*Task to carry out*. Repeat the lines from the one containing "The width and height of the screenshot is (1420, 840)." through the end of the listing exactly, both ends included. Do not carry over any pictures.

********

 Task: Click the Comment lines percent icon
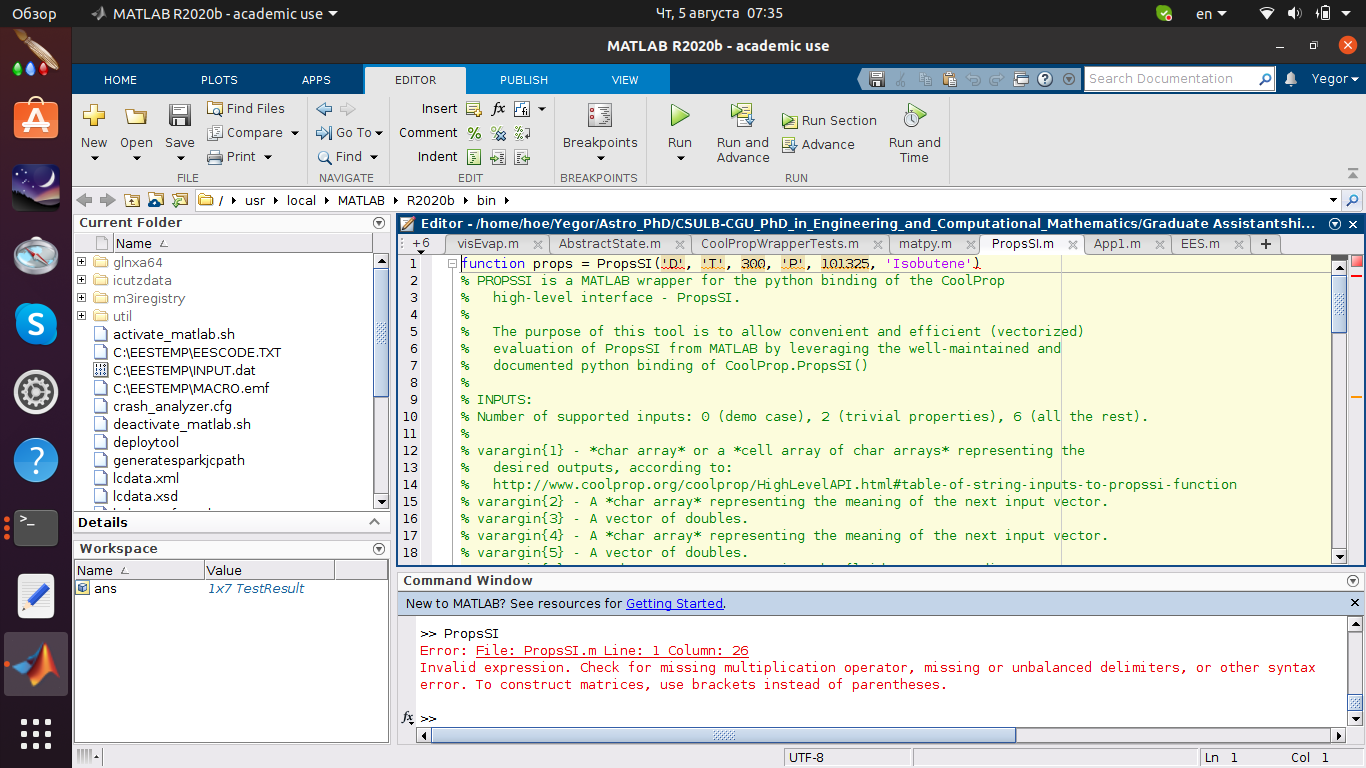coord(474,133)
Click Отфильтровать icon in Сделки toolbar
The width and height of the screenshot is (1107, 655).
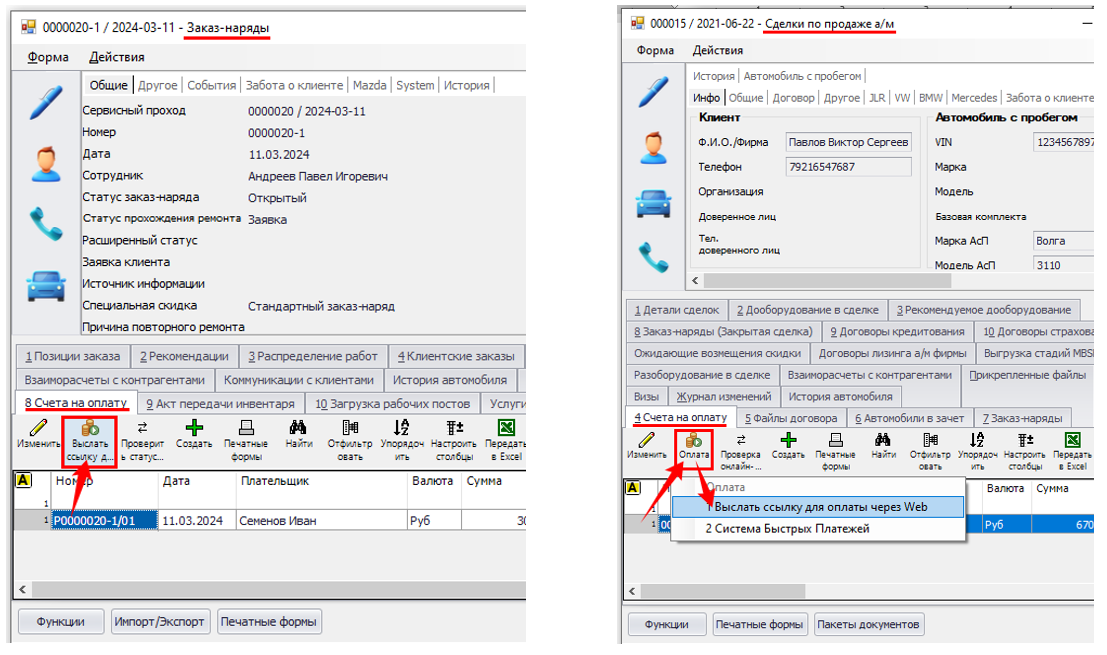point(930,446)
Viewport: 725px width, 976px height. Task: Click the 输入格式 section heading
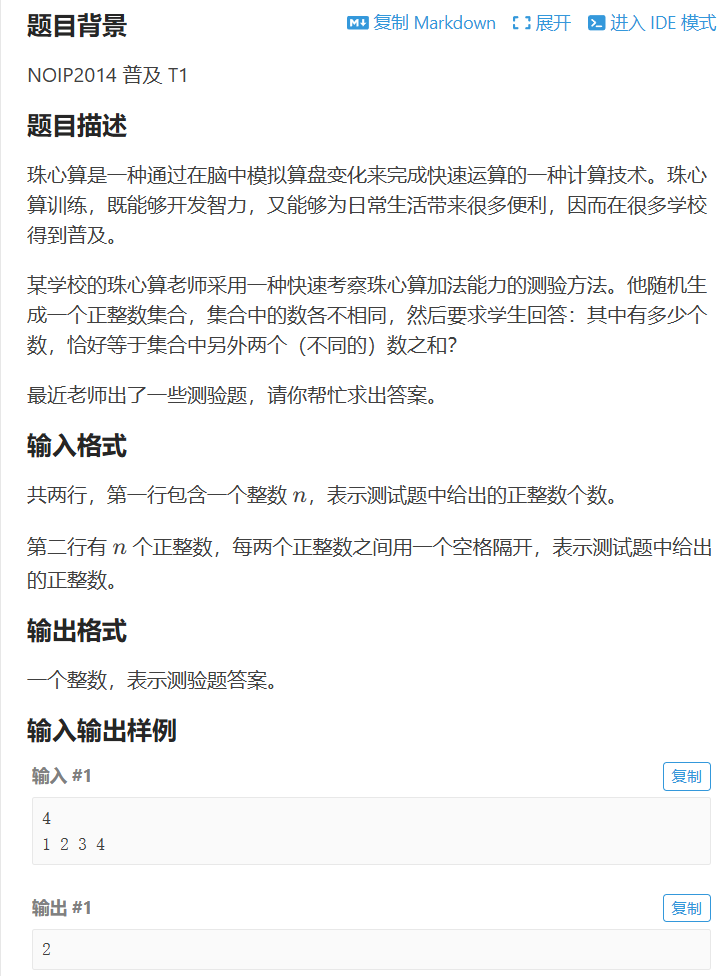77,446
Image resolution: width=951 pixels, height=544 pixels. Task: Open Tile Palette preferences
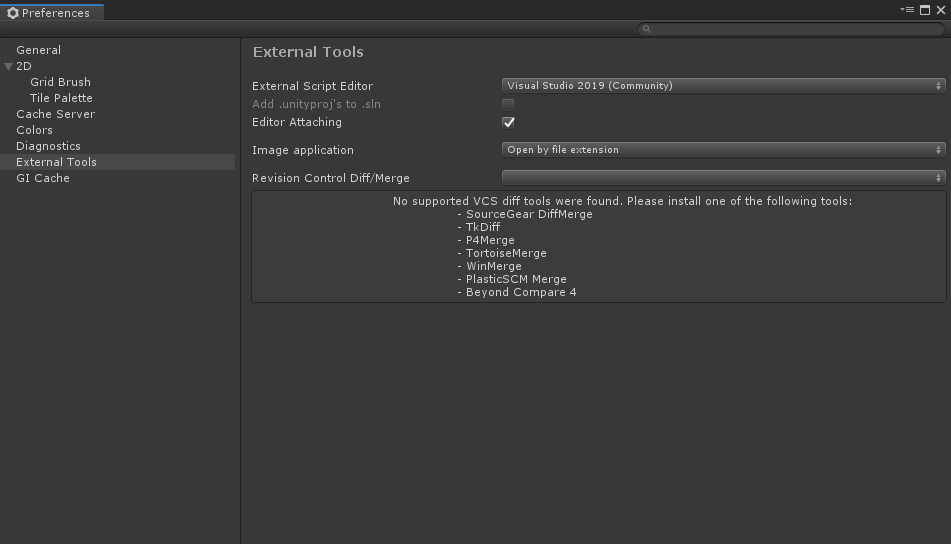[x=61, y=98]
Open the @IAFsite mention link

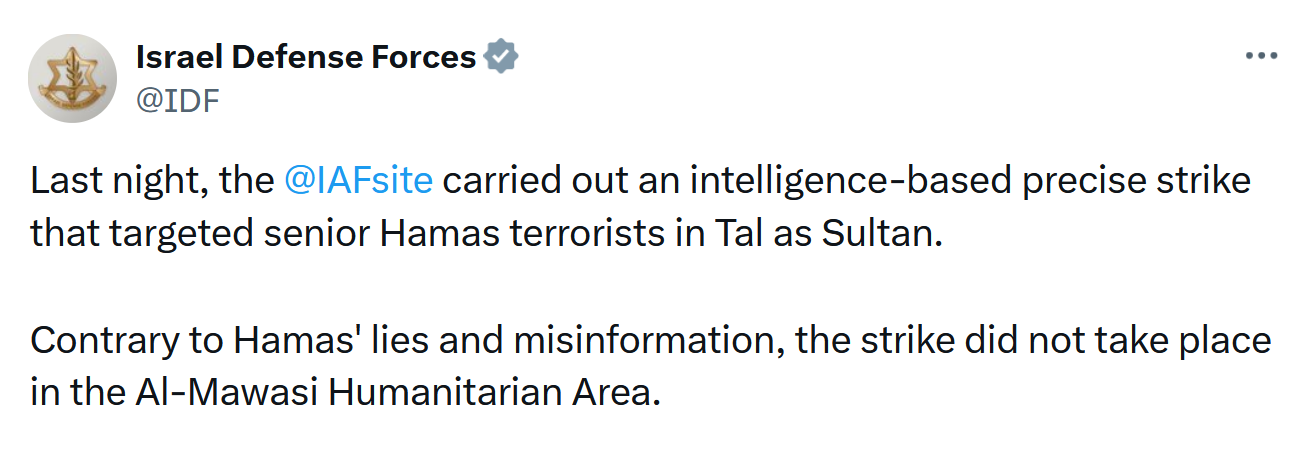pyautogui.click(x=358, y=182)
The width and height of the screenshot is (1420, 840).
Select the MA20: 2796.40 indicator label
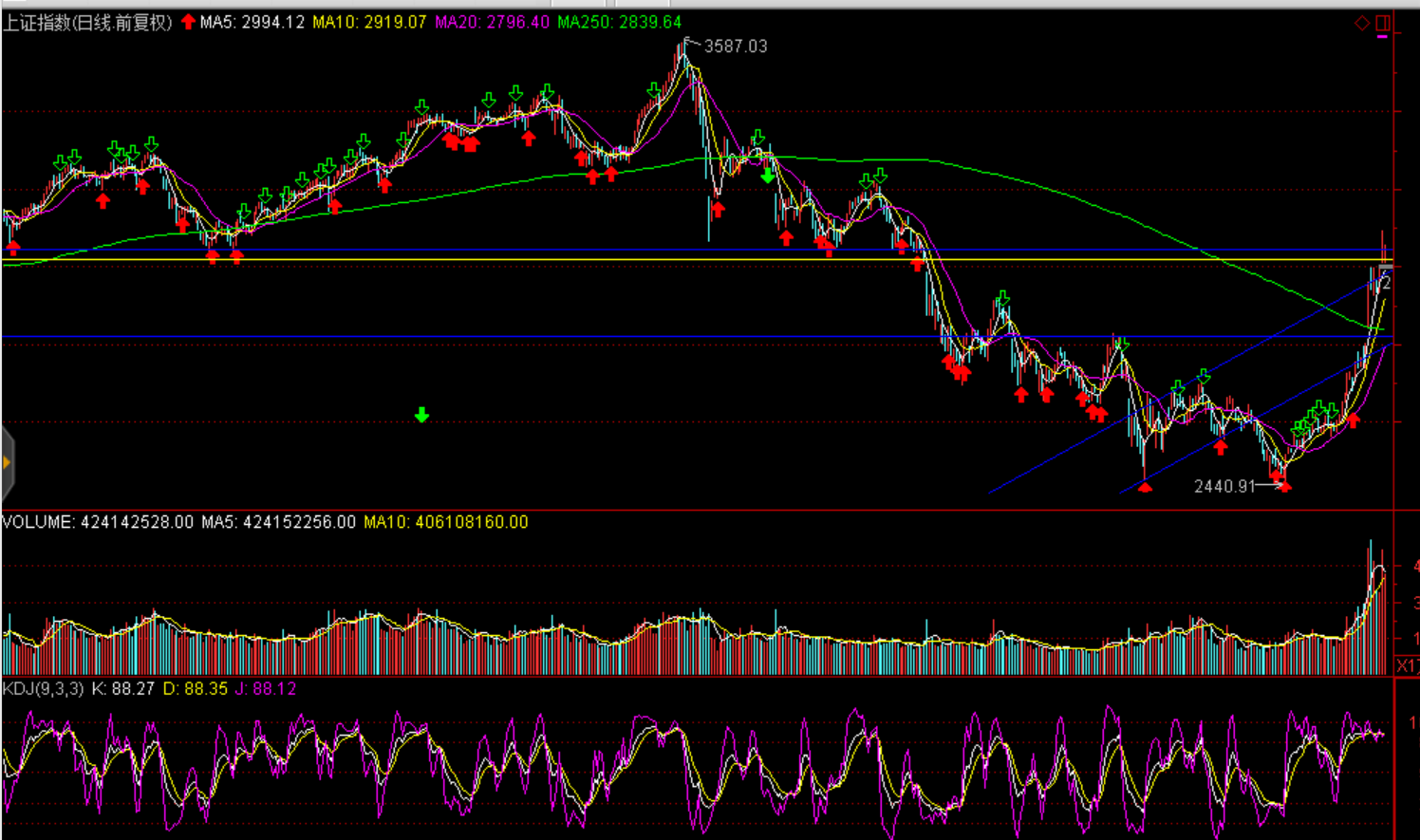coord(492,22)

********

*Response to this exercise*.
The width and height of the screenshot is (1420, 840).
Select the MA20: 2796.40 indicator label
coord(492,22)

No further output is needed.